Après avoir traité de la brigade des stups dans L.627, Tavernier s’associe à un instituteur pour écrire ce film se concentrant donc cette fois sur l’univers de l’école, et plus particulièrement d’une maternelle dans une petite ville miséreuse du nord de la France.
La démarche, très similaire, mérite d’être comparée au film précédent, parce que sa réussite est beaucoup plus grande. Le traitement reprend donc les mêmes procédés, consistant à documenter de manière exhaustive un sujet pour mettre au jour tous les mécanismes en œuvre dans un contexte au bord de la rupture. Le chômage, l’alcoolisme, les violences minent une population dont les enfants sont les grandes victimes, et que tentent de porter à bout de bras des instituteurs, entre désillusion, craquage et endurance. On retrouve quelques éléments un peu didactiques et une ambiance de salle des professeurs qui permettent de brosser le tableau sur le manque de moyens, le discours stérile des inspecteurs, l’inertie de l’institution et la manière dont le soldat de la république ne peut honorer ses convictions qu’en donnant bien plus que ce pourquoi on le rémunère.
Mais la justesse du ton et la pudeur du traitement sont ici particulièrement remarquables. Parce que Tavernier se révèle très à l’aise en filmant à hauteur d’enfant, et que son incursion dans une réelle école maternelle, avec ses intervenants, ses parents et sa population locale permet de combiner la fiction et l’authenticité attendue. Aucune concession n’est faite au pathétique, les éléments évoqués se suffisant largement à eux-mêmes. Au contraire, même : la musique de Sclavis insuffle d’avantage l’énergie de ceux qui font avancer la machine en dépit de tout ce qui la grippe, tandis que les cadrages savent garder la juste distance avec les faits les plus insoutenables, comme cette scène poignante d’un convoi funéraire passant dans le cadre des fenêtres de la classe.
Moins long, resserré autour d’un personnage plus riche et davantage cohérent que dans L.627, le récit sait exploiter sa figure pour enrichir les thématiques déjà entrevues dans le milieu décrit : par son rapport à son propre père, l’histoire de sa compagne, fille mère à 17 ans, et les accès de rage qui font de lui un électron libre empli de conviction et de colère, au risque de se noyer dans la mission qu’il se confie.
Cette profondeur s’explique par deux éléments qui se rejoignent dans la place donnée à l’art, et qui rejoignent une préoccupation qu’on avait déjà vue dans Un dimanche à la campagne au sujet de la peinture.
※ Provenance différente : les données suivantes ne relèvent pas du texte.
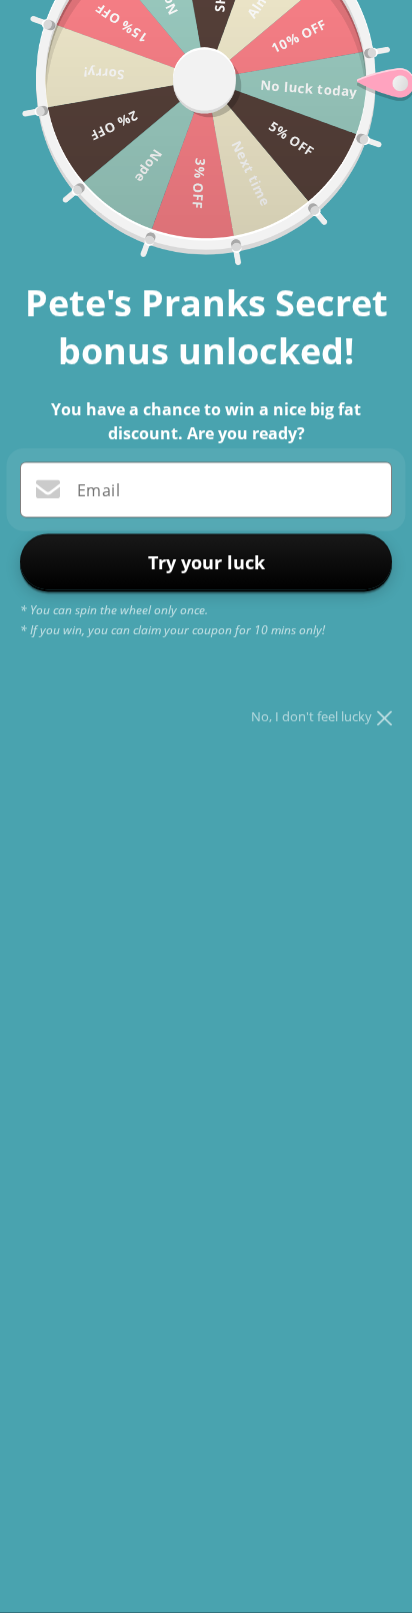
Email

Le projet qui fédère toute l’école permet, sans qu’on cède à un angélisme quelconque, de terminer sur des notes colorées et musicales dans une dimension festive où peuvent s’esquisser des sourires. Mais, en sourdine, c’est aussi toute la thématique de l’écriture aux heures perdues du directeur (Philippe Torreton, très juste dans son énergie à géométrie variable) qui nourrit les plages plus introspectives. De très beaux textes convoquent la mémoire d’une région marquée par la mine, la fierté d’une identité forgée dans la douleur et la possibilité d’un épanouissement par le verbe. La poésie, modeste mais nécessaire, de la même évidence que ces paysages où le sillon gelé fera place aux épis dans la brise, dit à son tour comment la beauté peut, fragilement, irriguer l’espoir. Et faire retrouver à Tavernier les profondes et grandes heures de son cinéma.